- Theatrical release poster
- Directed by: K. Balachander
- Screenplay by: K. Balachander
- Story by: Narayan Sanyal
- Based on: Satyakam by Hrishikesh Mukherjee
- Produced by: R. Venkatraman K. Arumugam H. Nagaraja Rao S. S. Nachammai
- Starring: Gemini Ganesan R. Muthuraman Nagesh M. R. R. Vasu Jayanthi
- Cinematography: N. Balakrishnan
- Edited by: N. R. Kittu
- Music by: M. S. Viswanathan
- Production company: Amutham Pictures
- Release date: 5 November 1971;
- Running time: 154 minutes
- Country: India
- Language: Tamil

= Punnagai =

1971 film by K. Balachander

Punnagai is a 1971 Indian Tamil-language buddy drama film directed and written by K. Balachander. It is a remake of the Hindi film Satyakam (1969) which starred Dharmendra. The film stars Gemini Ganesan, R. Muthuraman, Nagesh, M. R. R. Vasu and Jayanthi. It was released on 5 November 1971.

== Plot ==
The story is narrated by Rajbabu, who wants to write a book on the life of his friend, Sathya. Sathya, Rajan, Rajbabu, Mandiramoorthi and Haniff are college-mates in Madras. To celebrate their graduation, they go on a drive around the city in Haniff's car, singing about the ideals of life. The car crashes and Haniff dies, leaving his friends shocked. As time passes, Rajan, Rajbabu and Mandiramoorthi become corrupted in their pursuit of a materialistic lifestyle while Sathya vows to remain a righteous person. He meets Kanchana, a helpless young woman who has been raped and impregnated by a rich predator. She gives birth to a son, Kumar. Sathya marries her and raises Kumar as his own son. Kanchana's rapist later leaves his wealth to Kumar, but Kanchana refuses to take it. Sathya falls ill. His kidneys fail and his friends turn away when the doctor asks if any of them would donate their kidney to him. Sathya ultimately dies, but Kanchana continues to hold on to the values he taught her. Sathya's friends ultimately realize their folly and publish Rajbabu's book with the title Punnagai.

== Production ==
Punnagai is a remake of the Hindi film Satyakam (1969), with some changes made in the screenplay. Although Gemini Ganesan was usually billed with the sobriquet "Kaadhal Mannan" (King of Romance) in film credits, this was the first film where he was billed as "Nadippu Selvam". The film's cinematographer was N. Balakrishnan.

== Soundtrack ==
Music was by M. S. Viswanathan and lyrics were by Kannadasan.
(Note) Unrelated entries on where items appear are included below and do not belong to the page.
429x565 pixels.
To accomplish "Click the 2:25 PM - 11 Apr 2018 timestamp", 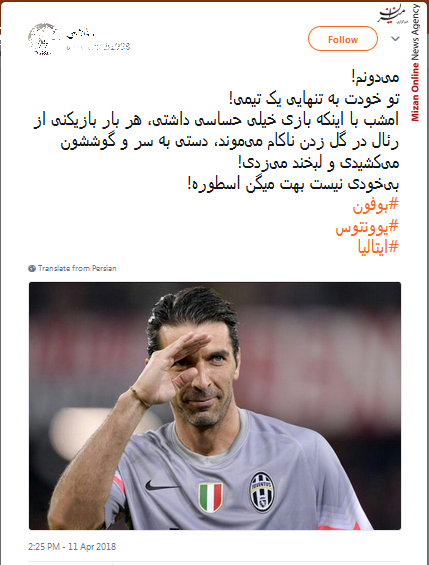I will (72, 547).
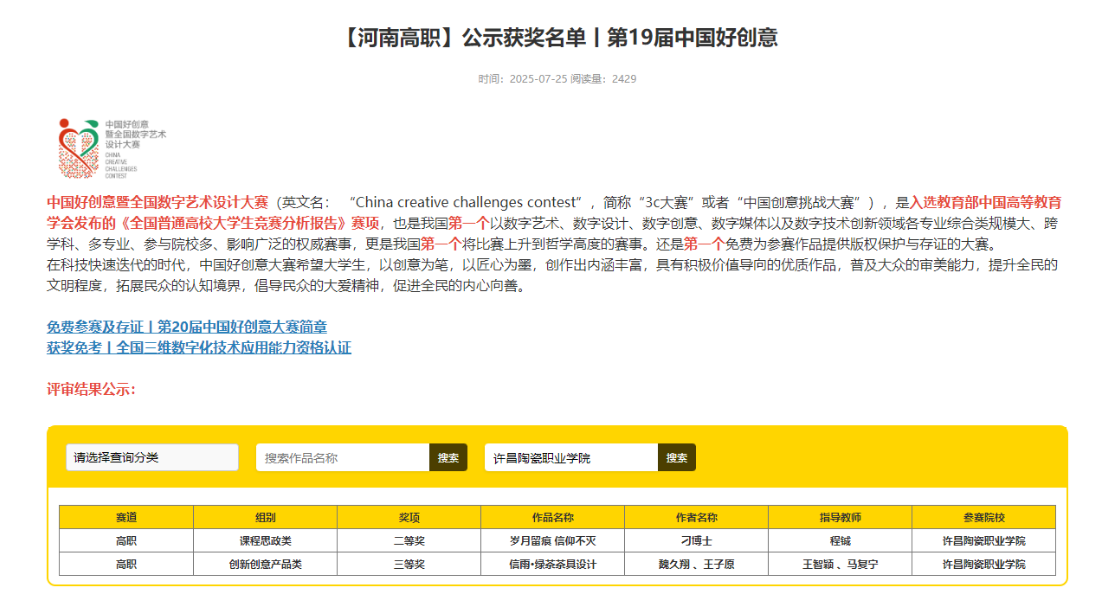Click the 组别 column header
The width and height of the screenshot is (1118, 614).
(x=265, y=517)
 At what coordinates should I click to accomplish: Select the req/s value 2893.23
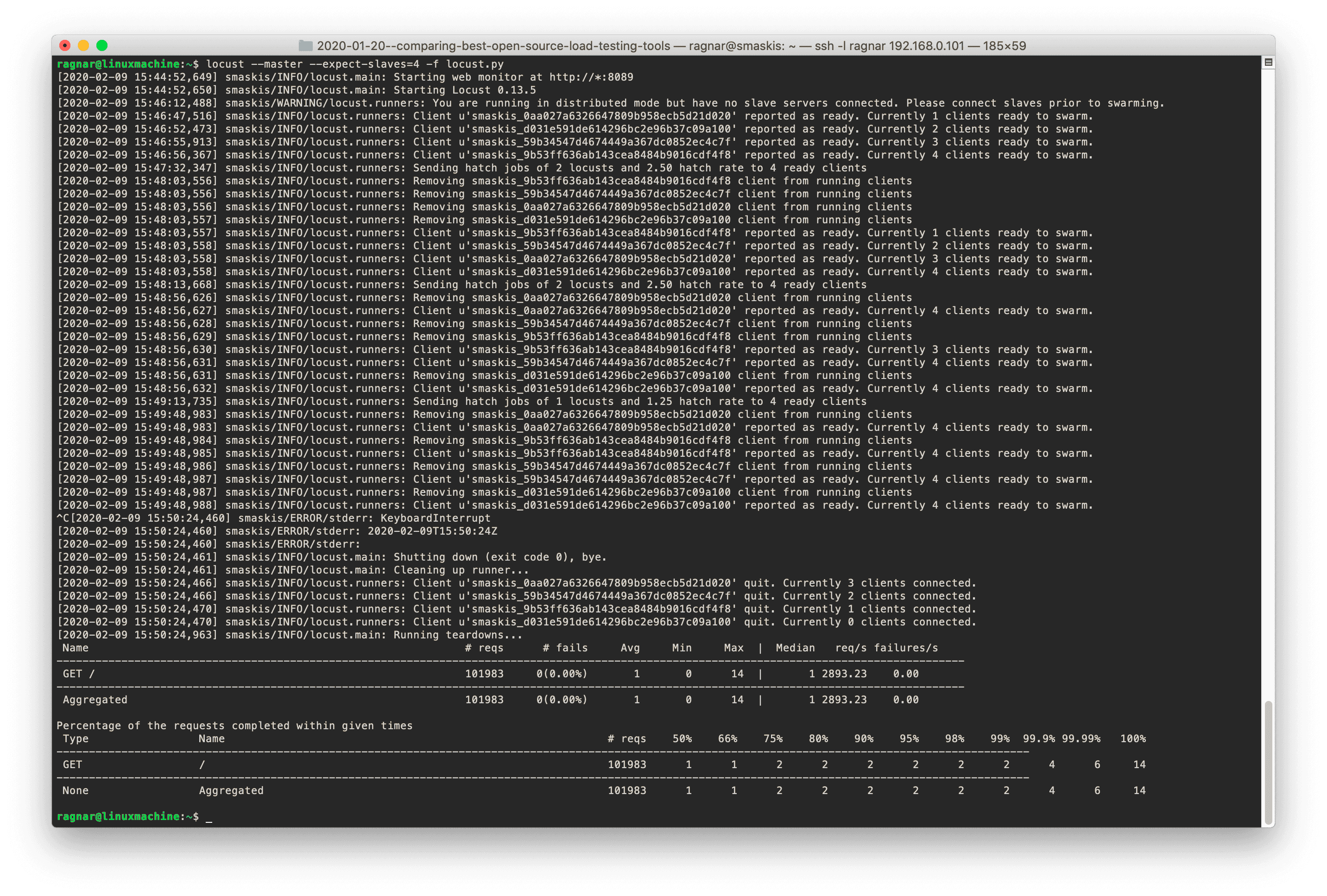pos(845,673)
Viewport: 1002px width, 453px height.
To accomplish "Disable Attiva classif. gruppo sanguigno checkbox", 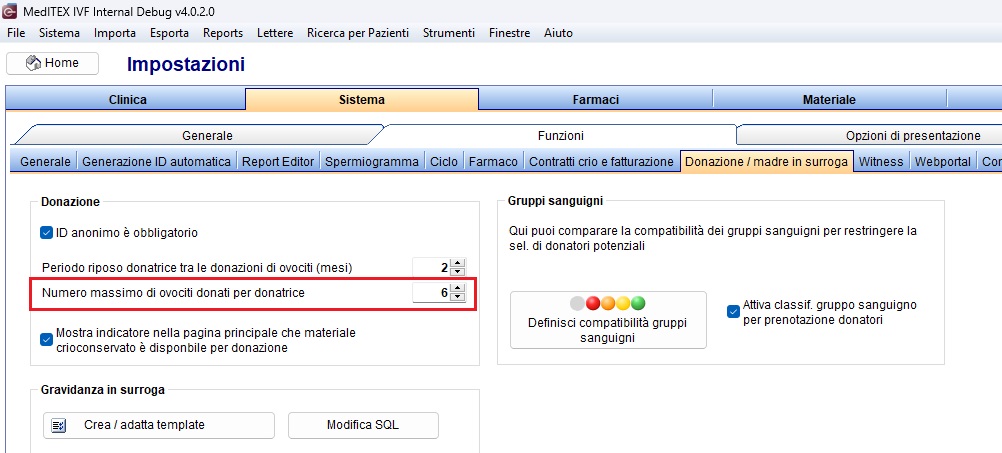I will click(734, 312).
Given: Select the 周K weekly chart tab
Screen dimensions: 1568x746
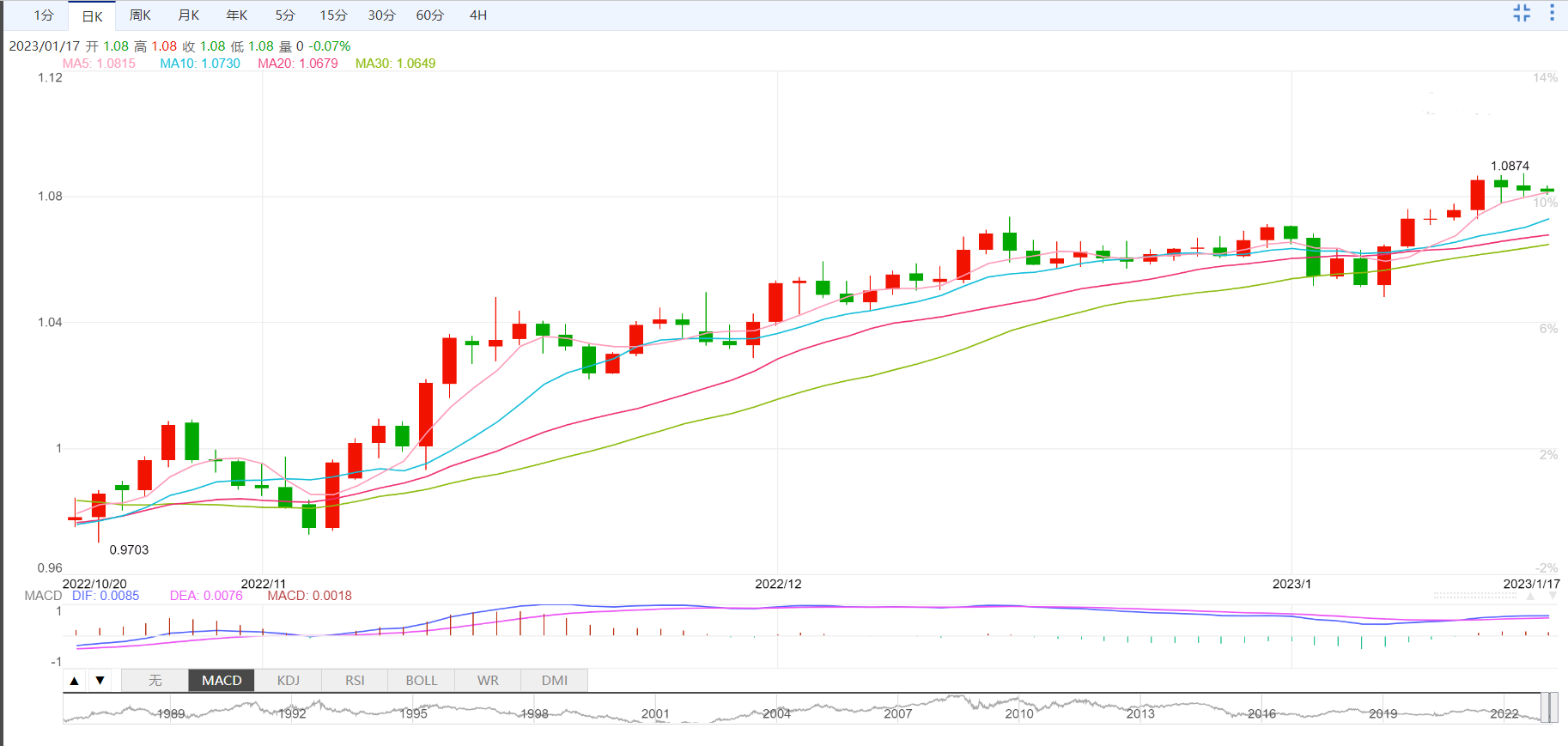Looking at the screenshot, I should click(x=140, y=15).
| Songs | Singer | Length |
|---|---|---|
| "Naalai Naamoru Rajangam" | T. M. Soundararajan, S. P. Balasubrahmanyam, K. Veeramani, Saibaba | 04:38 |
| "Aanaiyiten Nerungathe" | S. Janaki | 05:15 |
| "Naanum Kooda Rajathaane" | T. M. Soundararajan | 03:46 |

== Reception ==
According to historian Randor Guy, the film was not a commercial success, but was considered a classic by critics.